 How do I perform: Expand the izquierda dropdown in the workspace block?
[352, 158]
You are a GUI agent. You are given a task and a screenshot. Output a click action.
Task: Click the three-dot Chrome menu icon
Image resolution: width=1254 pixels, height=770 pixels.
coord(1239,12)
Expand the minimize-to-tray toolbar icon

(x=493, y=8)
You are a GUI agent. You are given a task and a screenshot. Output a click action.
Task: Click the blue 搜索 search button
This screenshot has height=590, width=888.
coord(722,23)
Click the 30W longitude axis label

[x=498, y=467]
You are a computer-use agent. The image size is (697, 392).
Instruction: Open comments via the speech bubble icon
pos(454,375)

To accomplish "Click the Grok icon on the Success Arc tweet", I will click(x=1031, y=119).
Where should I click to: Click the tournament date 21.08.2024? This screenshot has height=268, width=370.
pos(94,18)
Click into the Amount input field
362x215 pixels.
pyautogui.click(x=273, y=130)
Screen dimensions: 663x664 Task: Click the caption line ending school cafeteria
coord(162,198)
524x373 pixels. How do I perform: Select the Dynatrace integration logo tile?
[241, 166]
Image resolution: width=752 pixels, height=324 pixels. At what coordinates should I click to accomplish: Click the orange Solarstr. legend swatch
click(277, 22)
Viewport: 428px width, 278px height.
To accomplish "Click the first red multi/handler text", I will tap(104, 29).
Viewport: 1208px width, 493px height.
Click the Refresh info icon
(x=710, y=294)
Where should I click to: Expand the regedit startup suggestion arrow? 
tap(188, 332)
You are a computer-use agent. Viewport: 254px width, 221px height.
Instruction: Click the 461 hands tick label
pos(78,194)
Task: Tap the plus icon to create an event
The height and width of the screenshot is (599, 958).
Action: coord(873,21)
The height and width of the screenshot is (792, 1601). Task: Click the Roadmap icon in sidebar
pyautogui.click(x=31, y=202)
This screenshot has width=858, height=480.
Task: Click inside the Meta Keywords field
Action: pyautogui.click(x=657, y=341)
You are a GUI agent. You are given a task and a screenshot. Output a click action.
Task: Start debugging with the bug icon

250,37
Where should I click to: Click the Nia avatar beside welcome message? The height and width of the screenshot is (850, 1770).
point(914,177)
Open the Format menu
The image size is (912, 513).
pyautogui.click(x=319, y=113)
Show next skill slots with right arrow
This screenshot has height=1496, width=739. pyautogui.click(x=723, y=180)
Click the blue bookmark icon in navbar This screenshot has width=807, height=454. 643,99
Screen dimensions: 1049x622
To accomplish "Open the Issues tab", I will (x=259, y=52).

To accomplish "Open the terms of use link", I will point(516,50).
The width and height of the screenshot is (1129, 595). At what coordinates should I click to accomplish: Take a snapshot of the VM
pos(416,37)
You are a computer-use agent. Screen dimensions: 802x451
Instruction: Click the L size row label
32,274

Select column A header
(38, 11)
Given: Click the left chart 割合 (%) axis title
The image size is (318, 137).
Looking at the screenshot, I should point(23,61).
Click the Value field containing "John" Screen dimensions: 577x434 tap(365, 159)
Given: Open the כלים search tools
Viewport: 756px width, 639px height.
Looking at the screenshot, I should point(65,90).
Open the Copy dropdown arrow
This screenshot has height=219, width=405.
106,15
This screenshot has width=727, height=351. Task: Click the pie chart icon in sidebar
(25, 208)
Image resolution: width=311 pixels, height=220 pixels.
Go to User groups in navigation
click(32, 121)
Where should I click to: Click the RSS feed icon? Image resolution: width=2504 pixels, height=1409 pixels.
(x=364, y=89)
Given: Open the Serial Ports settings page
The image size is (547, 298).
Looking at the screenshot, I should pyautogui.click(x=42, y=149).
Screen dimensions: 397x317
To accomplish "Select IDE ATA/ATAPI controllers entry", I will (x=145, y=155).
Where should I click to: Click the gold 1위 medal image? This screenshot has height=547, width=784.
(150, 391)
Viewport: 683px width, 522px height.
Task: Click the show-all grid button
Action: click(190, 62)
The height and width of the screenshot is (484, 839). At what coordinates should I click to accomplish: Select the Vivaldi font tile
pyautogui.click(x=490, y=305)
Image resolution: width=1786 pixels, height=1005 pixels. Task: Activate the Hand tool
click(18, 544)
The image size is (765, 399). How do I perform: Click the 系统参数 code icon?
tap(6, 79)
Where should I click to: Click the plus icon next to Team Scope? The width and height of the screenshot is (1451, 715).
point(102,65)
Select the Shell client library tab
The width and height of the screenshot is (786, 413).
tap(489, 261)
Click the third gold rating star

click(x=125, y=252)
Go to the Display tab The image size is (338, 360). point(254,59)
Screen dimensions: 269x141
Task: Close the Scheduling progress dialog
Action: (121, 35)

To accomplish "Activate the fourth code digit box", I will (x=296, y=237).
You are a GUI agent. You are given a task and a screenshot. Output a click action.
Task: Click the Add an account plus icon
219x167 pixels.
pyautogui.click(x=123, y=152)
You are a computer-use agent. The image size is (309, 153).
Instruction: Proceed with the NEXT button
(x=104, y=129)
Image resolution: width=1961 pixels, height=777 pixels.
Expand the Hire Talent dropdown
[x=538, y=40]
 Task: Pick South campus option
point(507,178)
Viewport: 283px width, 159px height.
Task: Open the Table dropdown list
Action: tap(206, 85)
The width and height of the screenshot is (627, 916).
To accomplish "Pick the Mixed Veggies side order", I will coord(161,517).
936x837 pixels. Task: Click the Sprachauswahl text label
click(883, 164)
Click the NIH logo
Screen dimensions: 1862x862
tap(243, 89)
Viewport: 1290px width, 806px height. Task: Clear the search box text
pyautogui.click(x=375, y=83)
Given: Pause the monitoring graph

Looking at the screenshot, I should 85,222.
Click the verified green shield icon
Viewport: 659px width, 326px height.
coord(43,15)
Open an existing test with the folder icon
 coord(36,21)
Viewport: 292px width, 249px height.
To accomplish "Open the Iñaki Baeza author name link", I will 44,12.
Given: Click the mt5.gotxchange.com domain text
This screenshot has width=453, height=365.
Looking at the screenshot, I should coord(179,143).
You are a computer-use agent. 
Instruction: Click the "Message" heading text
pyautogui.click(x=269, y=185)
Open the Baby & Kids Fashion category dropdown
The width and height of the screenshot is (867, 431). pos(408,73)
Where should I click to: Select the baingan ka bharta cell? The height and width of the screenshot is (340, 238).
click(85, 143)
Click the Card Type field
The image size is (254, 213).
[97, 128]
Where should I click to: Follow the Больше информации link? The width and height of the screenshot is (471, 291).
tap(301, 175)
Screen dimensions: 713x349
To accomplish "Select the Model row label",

------------

■ EXERCISE GOAL: Update the records above, changing every "computer-use agent" to "desktop agent" and leaving all other text as it stands.

■ EXERCISE SOLUTION:
 How do I perform: Expand the izquierda dropdown in the workspace block?
[352, 158]
You are a GUI agent. You are given a task and a screenshot. Output a click action.
Task: Click the three-dot Chrome menu icon
Image resolution: width=1254 pixels, height=770 pixels.
coord(1239,12)
Expand the minimize-to-tray toolbar icon

(x=493, y=8)
You are a GUI agent. You are given a task and a screenshot. Output a click action.
Task: Click the blue 搜索 search button
This screenshot has height=590, width=888.
coord(722,23)
Click the 30W longitude axis label

[x=498, y=467]
You are a desktop agent. The image size is (697, 392).
Instruction: Open comments via the speech bubble icon
pos(454,375)

To accomplish "Click the Grok icon on the Success Arc tweet", I will click(x=1031, y=119).
Where should I click to: Click the tournament date 21.08.2024? This screenshot has height=268, width=370.
pos(94,18)
Click into the Amount input field
362x215 pixels.
pyautogui.click(x=273, y=130)
Screen dimensions: 663x664 Task: Click the caption line ending school cafeteria
coord(162,198)
524x373 pixels. How do I perform: Select the Dynatrace integration logo tile?
[241, 166]
Image resolution: width=752 pixels, height=324 pixels. At what coordinates should I click to accomplish: Click the orange Solarstr. legend swatch
click(277, 22)
Viewport: 428px width, 278px height.
To accomplish "Click the first red multi/handler text", I will tap(104, 29).
Viewport: 1208px width, 493px height.
Click the Refresh info icon
(x=710, y=294)
Where should I click to: Expand the regedit startup suggestion arrow? 
tap(188, 332)
You are a desktop agent. Viewport: 254px width, 221px height.
Instruction: Click the 461 hands tick label
pos(78,194)
Task: Tap the plus icon to create an event
The height and width of the screenshot is (599, 958).
Action: coord(873,21)
The height and width of the screenshot is (792, 1601). Task: Click the Roadmap icon in sidebar
pyautogui.click(x=31, y=202)
This screenshot has width=858, height=480.
Task: Click inside the Meta Keywords field
Action: pyautogui.click(x=657, y=341)
You are a GUI agent. You are given a task and a screenshot. Output a click action.
Task: Start debugging with the bug icon

250,37
Where should I click to: Click the Nia avatar beside welcome message? The height and width of the screenshot is (850, 1770).
point(914,177)
Open the Format menu
The image size is (912, 513).
pyautogui.click(x=319, y=113)
Show next skill slots with right arrow
This screenshot has height=1496, width=739. pyautogui.click(x=723, y=180)
Click the blue bookmark icon in navbar This screenshot has width=807, height=454. 643,99
Screen dimensions: 1049x622
To accomplish "Open the Issues tab", I will (x=259, y=52).

To accomplish "Open the terms of use link", I will point(516,50).
The width and height of the screenshot is (1129, 595). At what coordinates should I click to accomplish: Take a snapshot of the VM
pos(416,37)
You are a desktop agent. Screen dimensions: 802x451
Instruction: Click the L size row label
32,274

Select column A header
(38, 11)
Given: Click the left chart 割合 (%) axis title
The image size is (318, 137).
Looking at the screenshot, I should point(23,61).
Click the Value field containing "John" Screen dimensions: 577x434 tap(365, 159)
Given: Open the כלים search tools
Viewport: 756px width, 639px height.
Looking at the screenshot, I should point(65,90).
Open the Copy dropdown arrow
This screenshot has height=219, width=405.
106,15
This screenshot has width=727, height=351. Task: Click the pie chart icon in sidebar
(25, 208)
Image resolution: width=311 pixels, height=220 pixels.
Go to User groups in navigation
click(32, 121)
Where should I click to: Click the RSS feed icon? Image resolution: width=2504 pixels, height=1409 pixels.
(x=364, y=89)
Given: Open the Serial Ports settings page
The image size is (547, 298).
Looking at the screenshot, I should pyautogui.click(x=42, y=149).
Screen dimensions: 397x317
To accomplish "Select IDE ATA/ATAPI controllers entry", I will (x=145, y=155).
Where should I click to: Click the gold 1위 medal image? This screenshot has height=547, width=784.
(150, 391)
Viewport: 683px width, 522px height.
Task: Click the show-all grid button
Action: click(190, 62)
The height and width of the screenshot is (484, 839). At what coordinates should I click to accomplish: Select the Vivaldi font tile
pyautogui.click(x=490, y=305)
Image resolution: width=1786 pixels, height=1005 pixels. Task: Activate the Hand tool
click(18, 544)
The image size is (765, 399). How do I perform: Click the 系统参数 code icon?
tap(6, 79)
Where should I click to: Click the plus icon next to Team Scope? The width and height of the screenshot is (1451, 715).
point(102,65)
Select the Shell client library tab
The width and height of the screenshot is (786, 413).
tap(489, 261)
Click the third gold rating star

click(x=125, y=252)
Go to the Display tab The image size is (338, 360). point(254,59)
Screen dimensions: 269x141
Task: Close the Scheduling progress dialog
Action: (121, 35)

To accomplish "Activate the fourth code digit box", I will (x=296, y=237).
You are a GUI agent. You are given a task and a screenshot. Output a click action.
Task: Click the Add an account plus icon
219x167 pixels.
pyautogui.click(x=123, y=152)
You are a desktop agent. The image size is (309, 153).
Instruction: Proceed with the NEXT button
(x=104, y=129)
Image resolution: width=1961 pixels, height=777 pixels.
Expand the Hire Talent dropdown
[x=538, y=40]
 Task: Pick South campus option
point(507,178)
Viewport: 283px width, 159px height.
Task: Open the Table dropdown list
Action: tap(206, 85)
The width and height of the screenshot is (627, 916).
To accomplish "Pick the Mixed Veggies side order", I will coord(161,517).
936x837 pixels. Task: Click the Sprachauswahl text label
click(883, 164)
Click the NIH logo
Screen dimensions: 1862x862
tap(243, 89)
Viewport: 1290px width, 806px height. Task: Clear the search box text
pyautogui.click(x=375, y=83)
Given: Pause the monitoring graph

Looking at the screenshot, I should 85,222.
Click the verified green shield icon
Viewport: 659px width, 326px height.
coord(43,15)
Open an existing test with the folder icon
 coord(36,21)
Viewport: 292px width, 249px height.
To accomplish "Open the Iñaki Baeza author name link", I will 44,12.
Given: Click the mt5.gotxchange.com domain text
This screenshot has width=453, height=365.
Looking at the screenshot, I should coord(179,143).
You are a desktop agent. 
Instruction: Click the "Message" heading text
pyautogui.click(x=269, y=185)
Open the Baby & Kids Fashion category dropdown
The width and height of the screenshot is (867, 431). pos(408,73)
Where should I click to: Select the baingan ka bharta cell? The height and width of the screenshot is (340, 238).
click(85, 143)
Click the Card Type field
The image size is (254, 213).
[97, 128]
Where should I click to: Follow the Больше информации link? The width and height of the screenshot is (471, 291).
tap(301, 175)
Screen dimensions: 713x349
To accomplish "Select the Model row label",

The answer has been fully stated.